Exercise task: Turn the lines between the one holding "Open the Mandıradan" and the one holding "click(x=173, y=112)", inclusive, into a JSON list of strings, one string per line, with blank lines left out. Leave the pictures out of your answer.
═════ Data records
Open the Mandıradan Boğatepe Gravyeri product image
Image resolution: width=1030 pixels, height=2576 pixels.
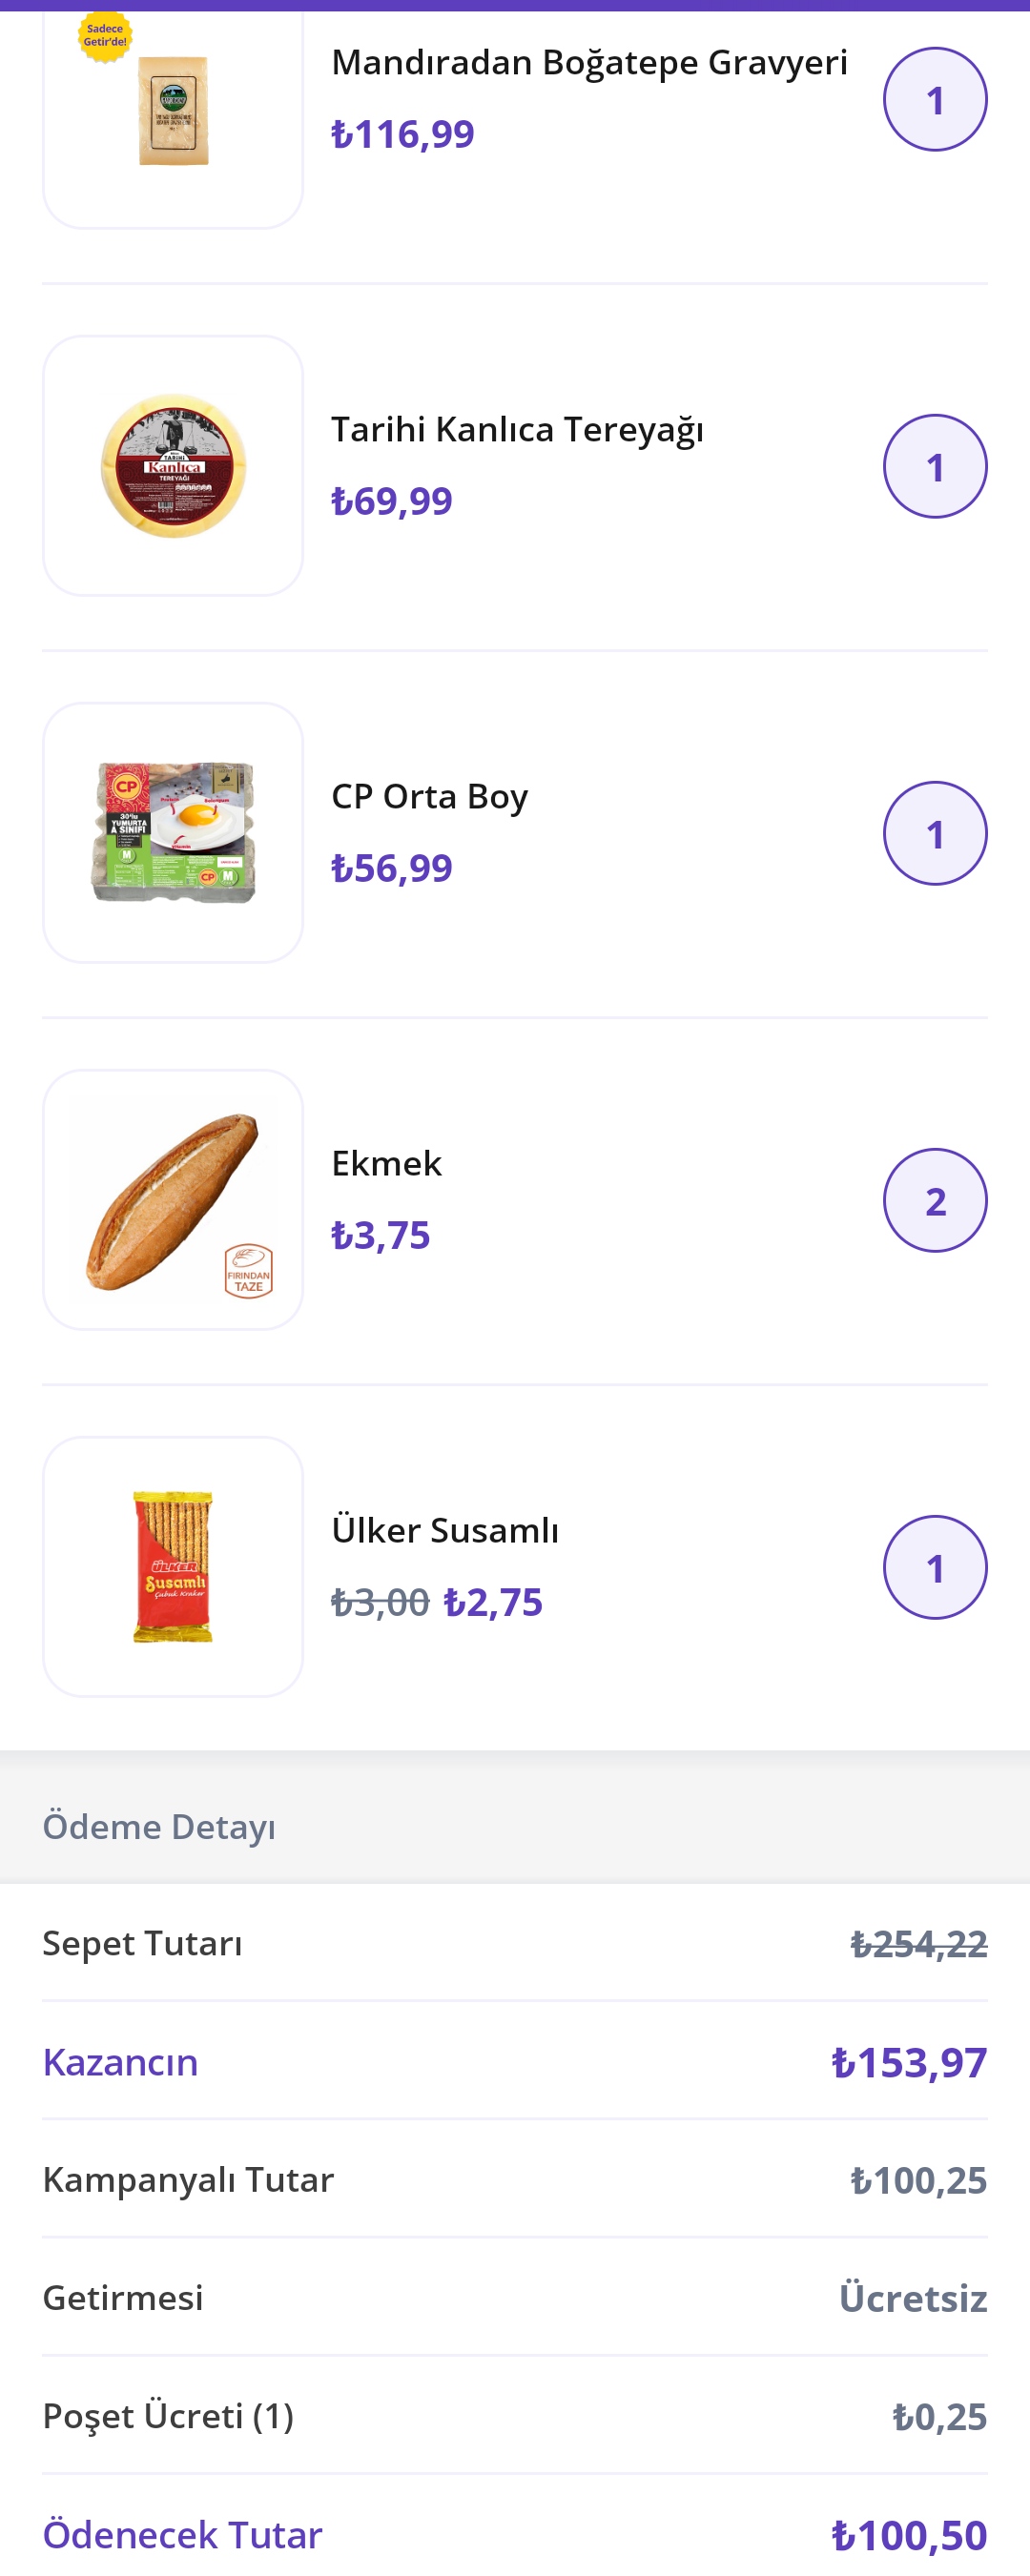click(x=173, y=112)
══════════
═════ Data records
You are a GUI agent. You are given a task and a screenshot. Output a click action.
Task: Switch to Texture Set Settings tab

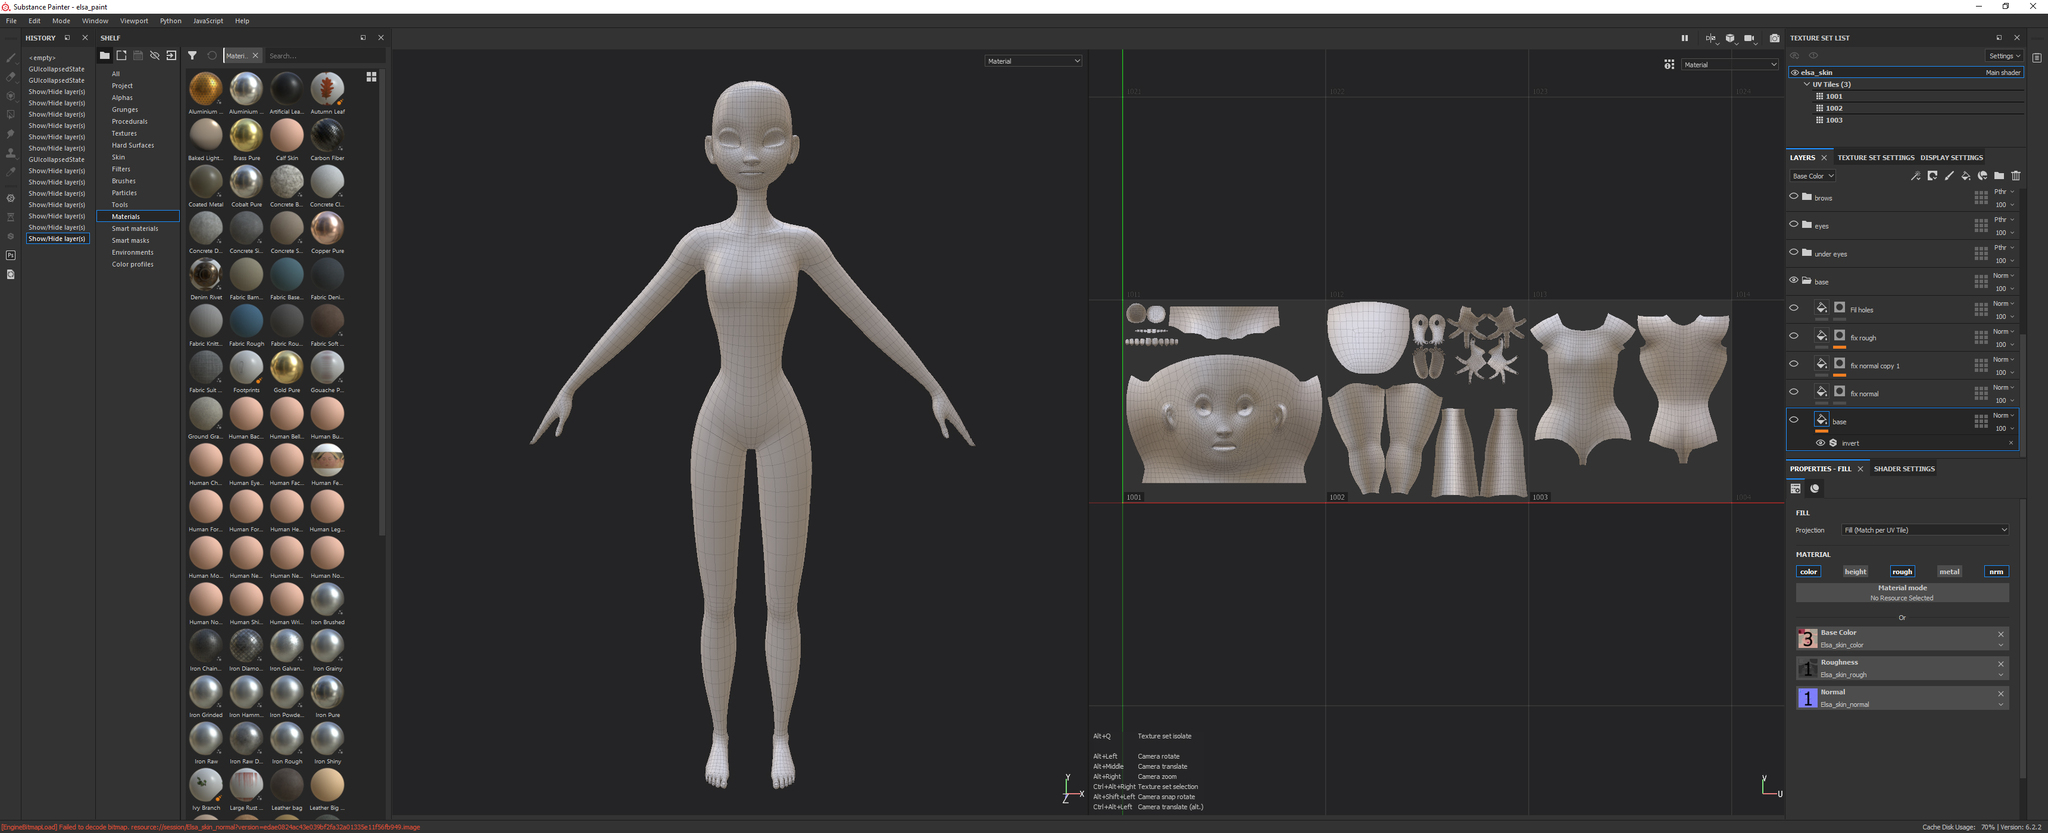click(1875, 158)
══════════
Written reply:
[
  "Open the Mandıradan Boğatepe Gravyeri product image",
  "Image resolution: width=1030 pixels, height=2576 pixels.",
  "click(x=173, y=112)"
]